Biography: Mohsen Zayernouri is an associate professor at MSU and the director of FMATH group https://fmath.msu.edu. He obtained his 2nd PhD in Applied Mathematics at Brown University back-to-back after obtaining his 1st PhD in Mechanical Engineering at the University of Utah. He received the AFOSR Young Investigator Program (YIP) award in 2017 in addition to the ARO YIP award in 2019. He served as the MSU-PI in the ARO-MURI on Fractional PDEs for Conservation Laws and Beyond. He has also received multiple other awards from the US National Science Foundation, the US Army Research Lab (ARL) on relevant topics, including: statistical learning, uncertainty quantification, nonlocal turbulence modeling, and multi-scale (MD-to-DDD-to-Continuum) nonlocal material failure modeling.

Bibliography

[1] A Akhavan-Safaei, M Zayernouri, Deep Learning Modeling for Subgrid Flux in the LES of Scalar Turbulence and Transfer Learning to Other Transport Regimes, Journal of Machine Learning for Modeling & Computing, 2024, 5 (1).

[2] A Akhavan-Safaei, M Zayernouri, A Parallel Computational–Statistical Framework for Simulation of Turbulence: Applications to Data-Driven Fractional Modeling, Fractal and Fractional 7 (6), 488, 2023.

[3] A Akhavan-Safaei, M Zayernouri, A Nonlocal Spectral Transfer Model and New Scaling Law for Scalar Turbulence, Journal of Fluid Mechanics 956, A26, 2023.

[4] SH Seyedi, M Zayernouri, A Data-Driven Dynamic Nonlocal Subgrid-Scale Model for Turbulent Flows, Physics of Fluids 34 (3), 2022.

[5] SH Seyedi, A Akhavan-Safaei, M Zayernouri, Dynamic Nonlocal Passive Scalar Subgrid-Scale Turbulence Modeling, Physics of Fluids 34 (10), 2022.

[6] M Samiee, A Akhavan-Safaei, M Zayernouri, Tempered Fractional LES Modeling, Journal of Fluid Mechanics 932, A4, 2022.
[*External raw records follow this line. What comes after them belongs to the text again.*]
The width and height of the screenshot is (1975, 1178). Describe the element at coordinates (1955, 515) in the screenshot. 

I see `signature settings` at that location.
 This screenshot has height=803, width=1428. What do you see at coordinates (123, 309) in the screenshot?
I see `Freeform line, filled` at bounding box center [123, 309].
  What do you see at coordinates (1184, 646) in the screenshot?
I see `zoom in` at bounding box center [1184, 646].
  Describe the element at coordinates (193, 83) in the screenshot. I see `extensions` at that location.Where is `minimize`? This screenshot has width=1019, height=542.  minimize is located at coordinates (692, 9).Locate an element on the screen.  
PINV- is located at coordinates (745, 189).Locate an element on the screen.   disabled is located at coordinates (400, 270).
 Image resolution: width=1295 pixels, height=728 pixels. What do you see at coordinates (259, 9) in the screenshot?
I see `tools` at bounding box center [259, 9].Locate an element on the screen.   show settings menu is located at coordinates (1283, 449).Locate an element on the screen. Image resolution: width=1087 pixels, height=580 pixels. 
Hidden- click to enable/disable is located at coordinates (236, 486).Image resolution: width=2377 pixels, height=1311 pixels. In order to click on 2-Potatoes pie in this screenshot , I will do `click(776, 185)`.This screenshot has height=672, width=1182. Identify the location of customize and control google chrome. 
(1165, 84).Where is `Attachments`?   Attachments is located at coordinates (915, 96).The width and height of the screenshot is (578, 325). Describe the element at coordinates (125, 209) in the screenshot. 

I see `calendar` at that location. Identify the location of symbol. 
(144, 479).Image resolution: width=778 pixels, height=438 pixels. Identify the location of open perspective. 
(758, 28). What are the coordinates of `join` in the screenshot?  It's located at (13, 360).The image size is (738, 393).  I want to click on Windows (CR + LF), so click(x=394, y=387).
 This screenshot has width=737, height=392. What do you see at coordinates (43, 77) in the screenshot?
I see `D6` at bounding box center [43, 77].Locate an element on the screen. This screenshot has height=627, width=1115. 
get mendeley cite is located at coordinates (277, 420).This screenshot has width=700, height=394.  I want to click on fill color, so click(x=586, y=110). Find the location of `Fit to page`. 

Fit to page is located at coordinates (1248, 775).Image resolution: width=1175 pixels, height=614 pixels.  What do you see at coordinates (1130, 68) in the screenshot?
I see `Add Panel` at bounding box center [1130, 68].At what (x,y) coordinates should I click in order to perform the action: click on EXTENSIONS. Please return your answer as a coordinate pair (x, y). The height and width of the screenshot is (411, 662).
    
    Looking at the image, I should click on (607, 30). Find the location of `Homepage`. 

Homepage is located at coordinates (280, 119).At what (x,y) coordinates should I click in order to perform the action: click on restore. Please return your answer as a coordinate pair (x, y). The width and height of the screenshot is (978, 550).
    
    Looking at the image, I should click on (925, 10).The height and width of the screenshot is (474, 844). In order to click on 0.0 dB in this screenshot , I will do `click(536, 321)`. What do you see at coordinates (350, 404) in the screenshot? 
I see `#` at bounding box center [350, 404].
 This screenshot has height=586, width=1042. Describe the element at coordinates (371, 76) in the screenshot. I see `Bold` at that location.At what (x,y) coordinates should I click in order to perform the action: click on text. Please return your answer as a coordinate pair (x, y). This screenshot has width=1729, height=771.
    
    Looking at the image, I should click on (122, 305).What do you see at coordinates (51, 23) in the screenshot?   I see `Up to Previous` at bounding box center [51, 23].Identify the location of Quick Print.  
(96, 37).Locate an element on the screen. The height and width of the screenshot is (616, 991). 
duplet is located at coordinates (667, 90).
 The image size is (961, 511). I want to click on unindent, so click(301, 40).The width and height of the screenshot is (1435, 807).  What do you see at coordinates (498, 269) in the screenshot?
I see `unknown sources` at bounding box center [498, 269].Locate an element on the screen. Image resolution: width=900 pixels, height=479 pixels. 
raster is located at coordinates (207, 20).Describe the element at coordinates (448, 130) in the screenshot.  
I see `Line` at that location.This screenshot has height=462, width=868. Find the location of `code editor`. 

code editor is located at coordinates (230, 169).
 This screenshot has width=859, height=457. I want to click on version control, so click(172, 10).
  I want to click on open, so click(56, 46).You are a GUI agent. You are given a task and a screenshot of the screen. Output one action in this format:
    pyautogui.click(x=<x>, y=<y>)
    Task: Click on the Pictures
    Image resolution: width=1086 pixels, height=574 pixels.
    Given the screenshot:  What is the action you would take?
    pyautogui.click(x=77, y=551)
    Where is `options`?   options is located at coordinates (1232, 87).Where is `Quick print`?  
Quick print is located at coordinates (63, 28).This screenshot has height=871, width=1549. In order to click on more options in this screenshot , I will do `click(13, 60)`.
[7] A Akhavan-Safaei, M Samiee, M Zayernouri, Data-Driven Fractional Subgrid-Scale Modeling for Scalar Turbulence: A Nonlocal LES Approach, Journal of Computational Physics 446, 110571, 2021.

[8] M Samiee, A Akhavan-Safaei, M Zayernouri, A fractional subgrid-scale model for turbulent flows: Theoretical formulation and a priori study, Physics of Fluids 32 (5), 2020.